57th and Blackstone

That’s not right. That’s not exactly where I lived, in my third-floor apartment in Hyde Park, in the ‘eighties, while I studied literature at the University of Chicago. It sounds right, and that’s the way I remember it, but Google Maps says it’s wrong. Anyway.

I had a fancier apartment than many graduate students because every summer I worked in Chicago as a highly-paid secretary, and I socked that money away. Maybe I also had money left over from my lucrative year as a copywriter at Kenyon and Eckhardt advertising, in an office along the Chicago River. They hired me right out of Northwestern with a degree in English. The guy in charge looked at me, and looked at the writing sample I’d brought — an analysis of despair in The Hunger Artist — and laughed.

“Okay,” he said. “I’ll do this. I’ll put you in a room with a typewriter. I’ll throw some ideas for ads at you. You’ll write the ads. One radio, one tv, one print. I’ll give you a half hour. If I like what you wrote, I’ll hire you.”

That was Chicago, beloved city.

In the evening, in my apartment on Blackstone or wherever it was, I’d turn on the radio and grimace through the Studs Terkel show. I really didn’t like it. I didn’t like him. And I hated his sign-off: Take it easy, but take it. But I listened to him, while I made spaghetti (only spaghetti, ever), or read Herzog, or rooted under the couch for my cat’s toy. … Why did I think take it easy but take it was stupid then, when now, reading Charles Wright’s poem Disjecta Membra (here’s some of it), maybe my favorite poem of all, I applaud the wisdom at its end:

…Take a loose rein and a deep seat,
John, my father-in-law, would say
To someone starting out on a long journey, meaning, take it easy,
Relax, let what’s taking you take you.

Same idea. Maybe it was Terkel’s cloying sentiment. Maybe I thought intensity galore was the ticket. Now that he’s died, I hear the strange grain of Terkel’s voice so clearly, the eager breathy sound he made…

On the eve of an election where we may well elect a Hyde Parker, I think of that place. Andrew Sullivan quoted Norman Maclean on his blog the other day, and that made me think of the place. Maclean was very old by the time I got to the University of Chicago — I saw him around once or twice.

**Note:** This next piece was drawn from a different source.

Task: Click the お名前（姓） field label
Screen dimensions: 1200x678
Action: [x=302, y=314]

I probably thought he wasn’t very interesting. Old-fashioned, from somewhere out west… Why did I think he was uninteresting then, when now I read and re-read A River Runs Through It, loving its sly, beautiful prose, and finding its description of Maclean’s self-ruined brother a source of comfort as I think about the self-ruined people I’ve known? Like all great writing, it’s comforting not because it’s trying to comfort, but because it allows itself to be taken by the enigma of existence. It lets what’s taking you take you.

These little Hyde Park reminders that lately stud the blogs and the papers; and then this larger, this immense Hyde Park story of Obama… I’m grateful to them for nudging me back to that place.

Snapshots from Hyde Park

Yet another article – this one in the Washington Post – about the place Obama calls home. Here’s an earlier one, with UD’s commentary.

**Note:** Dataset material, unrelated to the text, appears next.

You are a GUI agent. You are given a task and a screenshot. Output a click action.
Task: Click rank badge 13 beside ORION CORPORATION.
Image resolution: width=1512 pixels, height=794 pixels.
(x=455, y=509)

While slowly getting her Ph.D from the University of Chicago, UD lived in Hyde Park. Here are some of her memories of the place:

* Mr. UD driving by along 55th Street in a silver Le Car, Gregorian chants pouring out of its open sunroof. “Interesting,” thought UD. “Interesting.”

* Saul Bellow and Allan Bloom giggling together at the table next to UD’s at the Medici Restaurant. Bloom flamboyantly smoking.

* Bloom striding elegantly along The Point, a park on Lake Michigan. He was wearing an incredibly expensive looking winter coat.

* Yale Brozen’s spectacular townhouse. UD visited because a graduate student friend of hers was a friend of the family. She remembers in particular a mammoth fireplace. Also that one of Brozen’s sons was playing Dungeons and Dragons with friends while she was there.

* UD’s boyfriend (not Mr. UD) getting the shit beat out of him when, assaulted on a bicycle path, he refused to hand over money.

* An old but hearty Kenneth Burke waiting in some musty room in a Gothic building for intimidated English department graduate students to ask him questions about something.

* Bloom again. Lecturing to a class of Bloom enthusiasts about Rousseau (I was visiting the class because a friend told me I’d like Bloom). Chain-smoking, coughing, chortling, spitting, and not making too much sense.

* Sharing a dinner prepared by my first-year apartment mate, Genie Glucksman, which she called “cheese on plate.”